Check each line of the data, and copy those where "agent" appears.

*Stored records:*
# # # # # # #

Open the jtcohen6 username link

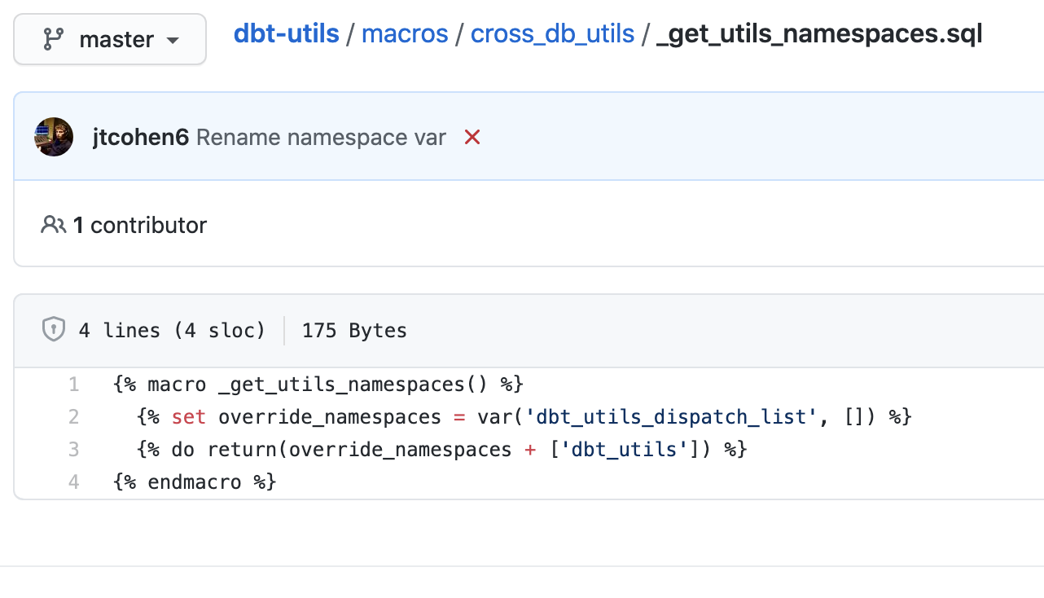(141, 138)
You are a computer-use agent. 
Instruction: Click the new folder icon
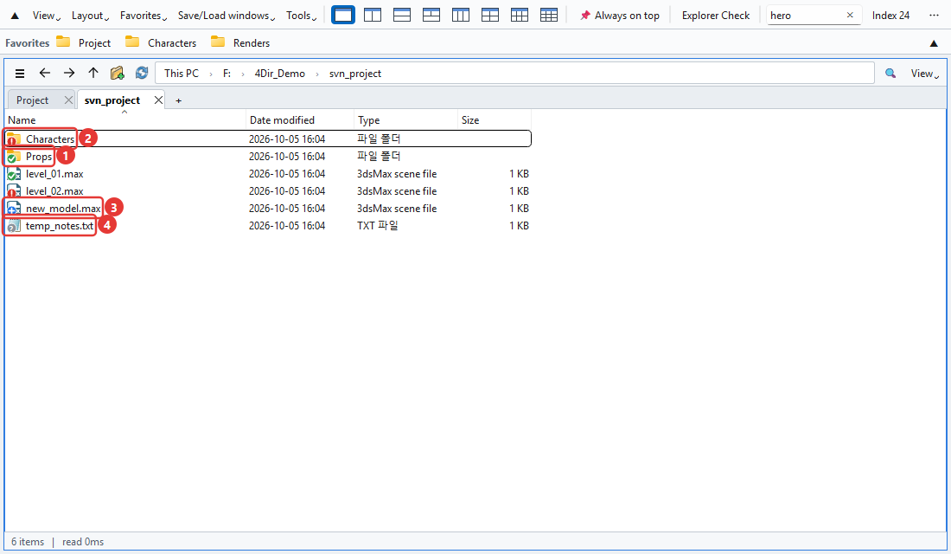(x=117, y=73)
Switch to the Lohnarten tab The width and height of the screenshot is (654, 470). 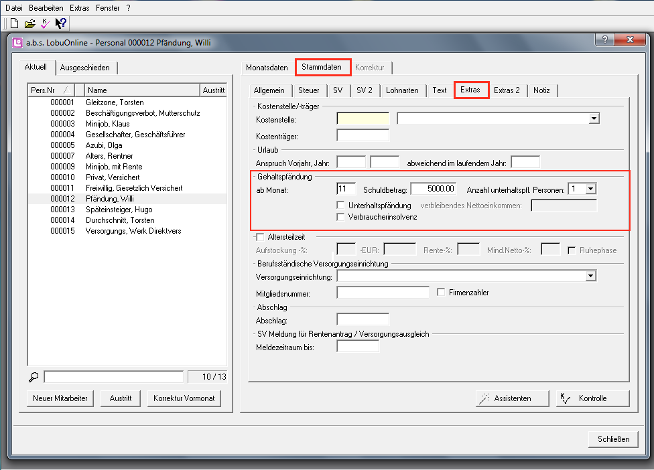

# # # # # # #

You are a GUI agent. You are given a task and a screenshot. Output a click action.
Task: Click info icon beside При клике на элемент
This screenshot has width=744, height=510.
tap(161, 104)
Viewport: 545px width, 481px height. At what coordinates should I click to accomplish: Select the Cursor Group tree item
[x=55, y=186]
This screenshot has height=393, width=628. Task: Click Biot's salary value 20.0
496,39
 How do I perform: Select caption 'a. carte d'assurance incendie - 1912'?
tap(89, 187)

# # # # # # #

*Your solution:*
You are a computer-use agent. 
You are a GUI agent. You are given a task and a screenshot. Output a click action.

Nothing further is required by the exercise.